Links are at the foot of the page.
Synopsis
- Yvonne Roberts writes about the dementia-led demise of her father,
- 36 million people worldwide have dementia
- The public viewpoint is that misfortune for the old is inevitable
- The fight is described to keep her father out of inappropriate residential homes of near-shameful Dickensian standards ..
- and in the care of the health service for which her father had paid his taxes all his working life
- The illusion that her father can get "better" is hard to let go, especially for her mother ...
- for whom, throughout, there is little support
- The fight against the geographical inequality of some families having to sell their home to pay for care the NHS should provide continues
- The highest standards of care should be a right for all victims of the disease, not just a privilege for the few
War – of a kind – has been declared on dementia. My dad, who would have been 92 years old today, would have expressed approval, up to a point.
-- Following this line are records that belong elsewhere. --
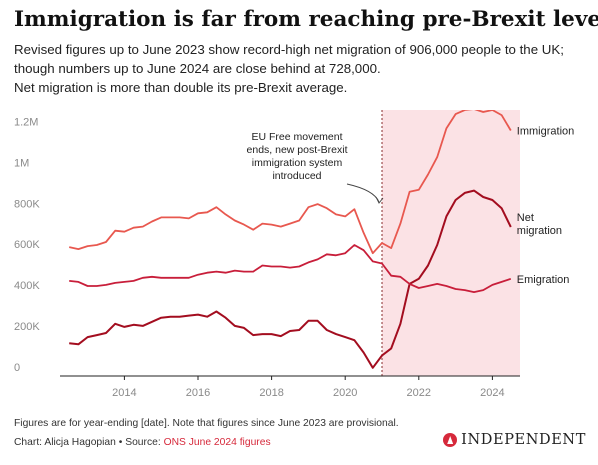 Image resolution: width=598 pixels, height=465 pixels. I want to click on y-tick-label: 0, so click(17, 368).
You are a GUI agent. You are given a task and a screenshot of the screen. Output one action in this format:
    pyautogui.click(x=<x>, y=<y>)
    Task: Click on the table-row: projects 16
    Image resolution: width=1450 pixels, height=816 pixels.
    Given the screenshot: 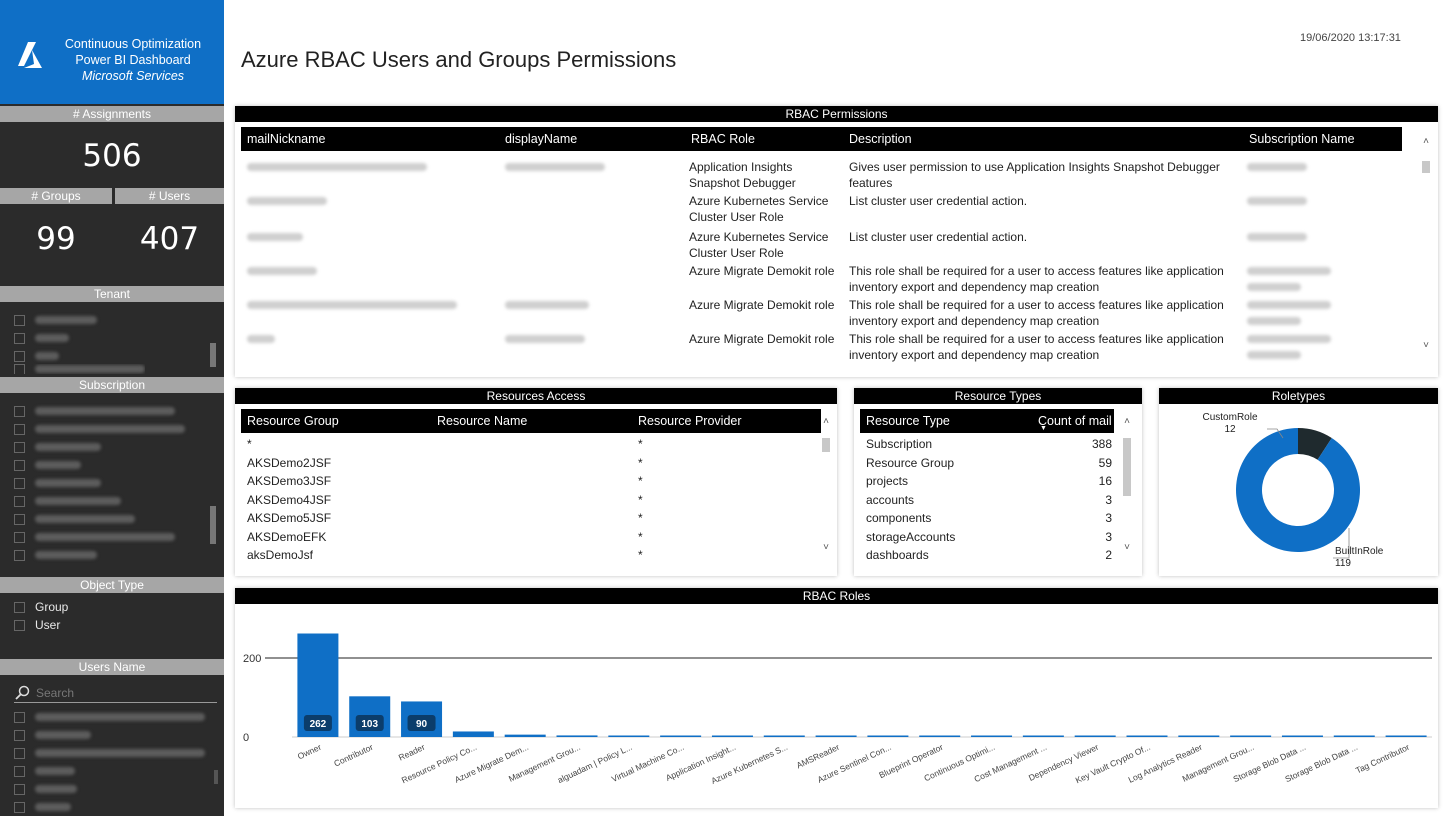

It's estimated that 36 million people worldwide ... have dementia, a term used to describe progressive brain cell death manifested in symptoms of cognitive decline such as forgetfulness, personality change and impaired communication and thinking.
In personal terms, that translates into the memory of a Sunday in early 2004, when my dad, John Trevor Ellis Roberts, then 83, was enjoying a family meal. He raised a glass, as he loved to do, and began to propose a favourite toast in Spanish, a language he had learned during the 1940s. ...
By Father's Day, in the third week of June of the following year, he had deteriorated so rapidly that in a note I rediscovered ... "I wonder if this will be the last Father's Day Dad will remember. People say, 'He's 84, he's not doing too badly', as if misfortune for the old is inevitable and rationed out."
A diagnosis of dementia ought to be a passport to a life still lived well – not a miserable wait for an end during which the only "battle" that takes place, as it eventually did with my dad, is the fight to keep a loved one out of inappropriate residential homes of sometimes near-shameful Dickensian standards and in the care of the health service for which he had paid his taxes all his working life.
My dad's medical notes show the decline not untypical of the disease. ... He remembers a favourite anecdote in full, and he is delighted. So am I: the illusion that he can get "better" is hard to let go, especially for my mum.
In September, in a cognitive test, he fails to correctly repeat, "No ifs or buts …" ... Then he moves, for assessment, to a psychiatric hospital. ... The ward is unpredictable and, at times, scary. Throughout, there is little support for my mother. My dad loses the power of speech.
After several weeks, we are told that he is not eligible for continuing care funded by the NHS. He must go to a residential home. ... Bizarrely, a doctor says a residential home would be better because in hospital my dad would be more prone to chest infections. We, like too many families, are lost in a world of the surreal.
Eventually, we win the fight for NHS care ... Today, a diagnosis may take just weeks, not months, but the geographical inequality that means some families have to sell their home to pay for care the NHS should provide continues.
.... some private residential homes – charging £1,000 a week and more – are pioneering ... stimulating environments, based on the ethos that a life well-lived matters for all but perhaps especially so for those who have little recall of yesterday. But that standard of care should be a right for all victims of the disease, not just a privilege for the few.
My father died, two months before his 90th birthday, two years ago. The dementia had left him a shell but it couldn't take away his reputation as "a lovely gentleman".